My big question every week (since May) is, when will India cross 1 lakh total reported Covid deaths? Total cumulative Covid death toll as of yesterday stands at almost 56k (actual figure could be as high as twice this value, for various reasons documented here).
On an average 965 people reportedly died per day this week (compared to 931 last week). That’s five fully loaded A320 airplanes crashing and killing every passenger every day.
One could try forecasting the future deaths by simply using the existing growth rate trend for weekly Covid deaths.
Yes there are many ups and downs as we see above. In fact in earlier weeks, I struggled to spot any trend.
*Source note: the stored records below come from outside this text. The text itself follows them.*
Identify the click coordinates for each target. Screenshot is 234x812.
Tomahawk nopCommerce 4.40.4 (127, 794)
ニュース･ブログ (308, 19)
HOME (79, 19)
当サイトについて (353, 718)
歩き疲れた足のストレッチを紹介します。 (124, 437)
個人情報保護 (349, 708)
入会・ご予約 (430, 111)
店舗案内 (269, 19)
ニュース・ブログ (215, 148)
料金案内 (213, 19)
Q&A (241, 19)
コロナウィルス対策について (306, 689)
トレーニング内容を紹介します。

But the graph has now started to look somewhat predictable – the weekly deaths seem to be growing at somewhere around 10-15% week-on-week rate. Don’t they?
So I ran three week-on-week growth rate scenarios to see how the cumulative total would look like, in the future.
We are at almost 56k deaths (as of yesterday – 22 AUG). We will cross 1 lakh in another 4 to 5 weeks (most like by 20-26 Sep 2020).
Alright, let’s now try a slightly more nuanced (albeit indirect) approach to project cumulative deaths. Here we will first look at the week-on-week growth rate of total weekly cases (instead of weekly deaths).
4.5 lakh total positive cases were detected this week, which is only 3% higher than the total cases detected the week before (4.4 lakh).
I think this week is an exception. Something is off about “3%” growth rate – unless India has started to peak. Yes we know, some cities are on the verge of peaking.
But India is a big country and for many parts, the growth has started much late, so 3% overall national growth rate in unlikely to repeat (at least this year). Anyway, we shall get more clarity on this in the coming weeks but for now let me assume the w-o-w cases growth rate will bounce back.
For my projection, I will assume a range from 15 to 25% (X). That’s my assumption #1.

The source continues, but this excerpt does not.